BMI indicates body mass index (calculated as weight in kilograms divided by height in meters squared); eGFR, estimated glomerular filtration rate; HbA1c, hemoglobin A1c. “Completed treatment” refers to those patients who did not discontinue treatment prematurely (with or without the addition of rescue medication). aParticipants included in the primary analysis had completed the week 26 assessment. bDiscontinued treatment less than 1 week prior to week 26. The assessment at week 26 was still considered to be valid for the primary analysis due to the long half-life of semaglutide.

Figure 3.. Hemoglobin A1c (HbA1c) Efficacy Parameters From Baseline to Week 26 Among Patients With Type 2 Diabetes and Insufficient Glycemic Control

RMM indicates repeated measures model; SC, subcutaneous. A, Data are estimated means from RMM with treatment, stratum, country, and baseline value all nested within visit. Error bars indicate 95% CIs. B, The proportion of patients achieving an HbA1c level of less than 7.0% after 26 weeks of treatment was significant for the oral semaglutide 2.5-mg group vs placebo (P = .01) and for all other oral semaglutide dosages and SC semaglutide (P < .001). Missing HbA1c values are imputed from RMM analysis before calculating the proportions of patients reaching the target. aNo. of patients with an assessment (panel A) and imputed value (panel B).

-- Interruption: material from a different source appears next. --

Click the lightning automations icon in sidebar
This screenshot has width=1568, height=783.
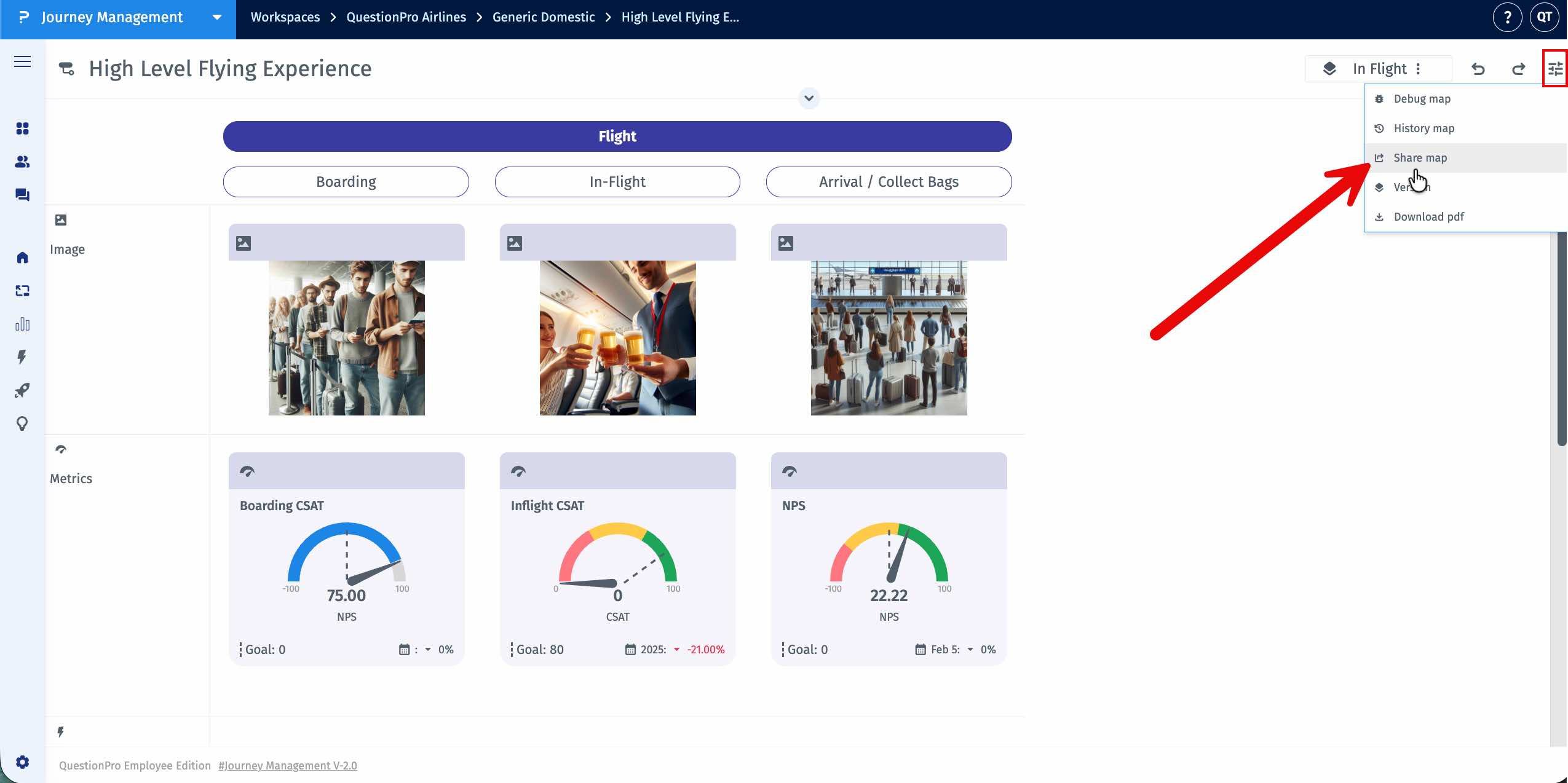coord(22,357)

Figure 4.. Fasting Plasma Glucose (FPG) Level and Body Weight Efficacy Parameters From Baseline to Week 26 Among Patients With Type 2 Diabetes and Insufficient Glycemic Control

RMM indicates repeated measures model; SC, subcutaneous. Data are estimated means from the RMM with treatment, stratum, country, and baseline value all nested within visit. Error bars are 95% CIs. aNo. of patients with an assessment.